━━━━━ TEXTE SOURCE ━━━━━
John Cameron Mitchell (Shortbus)

Vincent Julé | 6 novembre 2006
Vincent Julé | 6 novembre 2006

Il vaut toujours mieux garder la tête froide avant une interview, histoire de ne pas céder au stress ou de se mettre tout seul la pression. Mais même après avoir écumé les bars et hôtels parisiens, deauvillois ou cannois, pour recueillir la bonne parole des faiseurs, confidentiels ou starifiés, du 7ème art, il y en a toujours un pour tout remettre en cause. Même si c'est le plus sage, le plus gentil, le plus généreux, le plus fatigué aussi. C'est donc les mains moites, la boule dans la gorge et un pincement au cœur, que nous sommes allés partager notre amour de Shortbus avec son réalisateur John Cameron Mitchell. Et s'il nous était difficile de trouver les mots, lui par contre…

Après les auditions via Internet, des petites annonces dans les journaux ou simplement des connaissances, je crois que vous aviez plus de 40 personnes en tout ?
40 personnes pour le callback. Et neuf définitifs.

J'imagine que certaines personnes ont quitté l'aventure. Pourquoi ?
━━━━━
■ CONSIGNES DE L'EXERCICE ■
**A)** Citez l'entretien avec John Cameron Mitchell en commençant à « Il vaut toujours » et en terminant à « Et neuf définitifs. ».
**B)** Rédigez la suite de l'entretien avec John Cameron Mitchell à partir de l'endroit où il s'interrompt.
━━━━━ EXTRAITS DE DONNÉES ━━━━━
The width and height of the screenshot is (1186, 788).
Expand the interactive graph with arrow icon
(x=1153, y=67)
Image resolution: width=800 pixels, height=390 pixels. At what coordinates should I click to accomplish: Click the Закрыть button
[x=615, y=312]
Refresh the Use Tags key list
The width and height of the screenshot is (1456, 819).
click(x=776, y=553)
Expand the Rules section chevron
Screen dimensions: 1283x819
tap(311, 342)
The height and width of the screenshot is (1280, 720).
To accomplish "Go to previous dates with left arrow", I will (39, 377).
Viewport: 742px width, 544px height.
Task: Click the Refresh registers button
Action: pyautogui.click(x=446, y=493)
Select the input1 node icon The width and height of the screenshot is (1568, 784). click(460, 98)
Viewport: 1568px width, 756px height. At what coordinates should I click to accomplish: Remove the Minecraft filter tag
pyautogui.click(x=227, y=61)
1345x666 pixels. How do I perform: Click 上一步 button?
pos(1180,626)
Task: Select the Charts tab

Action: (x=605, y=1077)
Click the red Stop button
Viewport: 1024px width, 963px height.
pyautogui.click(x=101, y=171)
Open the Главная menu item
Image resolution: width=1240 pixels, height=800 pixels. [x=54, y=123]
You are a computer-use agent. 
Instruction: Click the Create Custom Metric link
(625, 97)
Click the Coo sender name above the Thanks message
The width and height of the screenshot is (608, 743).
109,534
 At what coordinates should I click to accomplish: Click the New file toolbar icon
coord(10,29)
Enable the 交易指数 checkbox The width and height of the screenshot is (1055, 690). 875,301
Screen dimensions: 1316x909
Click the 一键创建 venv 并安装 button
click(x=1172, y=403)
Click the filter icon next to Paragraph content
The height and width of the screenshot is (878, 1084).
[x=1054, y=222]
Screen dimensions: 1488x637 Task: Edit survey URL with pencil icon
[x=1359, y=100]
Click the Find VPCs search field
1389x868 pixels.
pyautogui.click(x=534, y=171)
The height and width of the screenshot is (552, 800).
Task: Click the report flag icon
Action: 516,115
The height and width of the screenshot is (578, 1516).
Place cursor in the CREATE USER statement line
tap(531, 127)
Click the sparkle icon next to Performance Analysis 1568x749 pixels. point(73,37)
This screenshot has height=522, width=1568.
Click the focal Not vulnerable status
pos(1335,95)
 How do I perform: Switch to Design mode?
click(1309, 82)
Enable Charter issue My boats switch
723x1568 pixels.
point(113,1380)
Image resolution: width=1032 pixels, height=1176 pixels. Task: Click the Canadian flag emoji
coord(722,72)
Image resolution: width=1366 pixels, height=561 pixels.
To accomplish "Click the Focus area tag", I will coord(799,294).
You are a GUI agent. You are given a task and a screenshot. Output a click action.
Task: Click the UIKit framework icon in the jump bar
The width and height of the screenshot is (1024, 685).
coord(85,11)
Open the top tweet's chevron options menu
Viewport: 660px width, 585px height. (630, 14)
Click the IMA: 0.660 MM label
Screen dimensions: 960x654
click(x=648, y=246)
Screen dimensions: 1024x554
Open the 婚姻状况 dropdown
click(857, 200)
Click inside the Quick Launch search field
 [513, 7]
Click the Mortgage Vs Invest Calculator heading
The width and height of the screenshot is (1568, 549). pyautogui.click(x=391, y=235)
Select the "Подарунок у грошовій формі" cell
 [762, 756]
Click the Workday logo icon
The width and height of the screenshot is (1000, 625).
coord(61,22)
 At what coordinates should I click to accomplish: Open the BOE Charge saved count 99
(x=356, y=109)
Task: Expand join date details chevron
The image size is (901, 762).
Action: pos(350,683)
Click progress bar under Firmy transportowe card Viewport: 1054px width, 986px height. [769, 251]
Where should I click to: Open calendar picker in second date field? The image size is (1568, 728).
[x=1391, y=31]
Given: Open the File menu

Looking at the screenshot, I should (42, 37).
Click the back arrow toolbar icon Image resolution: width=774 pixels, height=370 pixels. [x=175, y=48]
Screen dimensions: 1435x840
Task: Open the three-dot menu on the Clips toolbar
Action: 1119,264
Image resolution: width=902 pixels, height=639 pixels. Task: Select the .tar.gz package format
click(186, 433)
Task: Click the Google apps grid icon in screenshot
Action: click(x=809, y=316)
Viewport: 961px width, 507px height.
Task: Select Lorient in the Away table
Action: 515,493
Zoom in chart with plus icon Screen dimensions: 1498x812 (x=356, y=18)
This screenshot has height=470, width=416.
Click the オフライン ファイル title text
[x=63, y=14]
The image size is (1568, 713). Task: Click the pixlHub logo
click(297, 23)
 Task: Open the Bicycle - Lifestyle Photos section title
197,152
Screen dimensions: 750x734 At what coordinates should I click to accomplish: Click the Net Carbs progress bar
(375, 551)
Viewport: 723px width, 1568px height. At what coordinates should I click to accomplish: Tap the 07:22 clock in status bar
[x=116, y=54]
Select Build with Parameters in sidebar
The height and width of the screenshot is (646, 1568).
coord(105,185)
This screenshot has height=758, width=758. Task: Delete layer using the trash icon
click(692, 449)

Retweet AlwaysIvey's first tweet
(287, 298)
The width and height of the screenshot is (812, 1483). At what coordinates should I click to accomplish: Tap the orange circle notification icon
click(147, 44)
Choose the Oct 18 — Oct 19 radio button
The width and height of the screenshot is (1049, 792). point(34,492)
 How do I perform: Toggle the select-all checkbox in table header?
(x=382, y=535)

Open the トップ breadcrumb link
━━━━━
■ RÉPONSES À L'EXERCICE ■
**A)**
Il vaut toujours mieux garder la tête froide avant une interview, histoire de ne pas céder au stress ou de se mettre tout seul la pression. Mais même après avoir écumé les bars et hôtels parisiens, deauvillois ou cannois, pour recueillir la bonne parole des faiseurs, confidentiels ou starifiés, du 7ème art, il y en a toujours un pour tout remettre en cause. Même si c'est le plus sage, le plus gentil, le plus généreux, le plus fatigué aussi. C'est donc les mains moites, la boule dans la gorge et un pincement au cœur, que nous sommes allés partager notre amour de Shortbus avec son réalisateur John Cameron Mitchell. Et s'il nous était difficile de trouver les mots, lui par contre…

Après les auditions via Internet, des petites annonces dans les journaux ou simplement des connaissances, je crois que vous aviez plus de 40 personnes en tout ?
40 personnes pour le callback. Et neuf définitifs.

**B)**
Oui, certains sont partis, à mon avis, parce qu'ils n'avaient jamais travaillé en groupe. Ce sont des artistes dans la vie, et ils n'arrivaient pas toujours à faire la distinction entre eux-mêmes et les personnages. Ils prenaient des parties d'eux-mêmes et les exagéraient pour le rôle, mais n'arrivaient pas à être le personnage. Vous savez, il faut avoir de l'objectivité quand on joue un rôle. De plus, certains n'avaient jamais joué avant, et voulaient pouvoir continuer à travailler sur leurs projets propres. Au final, c'est mieux comme ça. J'ai aussi du retirer certains personnages de l'histoire, parce que ça devenait trop long.


Paul Dawson, PJ DeBoy et vous êtes des amis proches depuis 10 ans.
Je les ai connus à New York alors qu'ils étaient dans des relations séparés. Pas très longtemps avant les auditions, ils se sont mis ensemble. Et je me suis dit : « hum… intéressant… », parce que je les connaissais et je savais qu'ils étaient de bons acteurs. Je pensais que cela pouvait être très bien pour le film. Mais ils ont quand même fait les auditions, parce que c'était important pour moi de voir tout le monde. De voir ce qu'on avait.

Comment fonctionnait le « workshop » ? Tous les jours ? Toutes les semaines ?
C'était un peu chaotique pendant deux ans et demi. Le premier a duré cinq semaines, tous les jours, avec peut-être un jour de congé. On a fait des improvisations, du sport et regarder des films. Tous ensemble. Manger, boire et faire la fête. Ensuite, j'ai travaillé sur le scénario et on s'est retrouvé cinq ou six mois plus tard. Mais ce n'était jamais ensemble, puisqu'ils ne pouvaient pas venir tous au même moment. C'est devenu très irrégulier après ça.

La première fois que j'ai entendu parler du « workshop », dans mon esprit c'était toute l'équipe, tout le temps, jour et nuit.
Seulement la première fois. Et puis ce n'était jamais nuit et jour. On rentrait tous chez nous pour dormir.


Et c'était vous, les acteurs et une caméra à la main ?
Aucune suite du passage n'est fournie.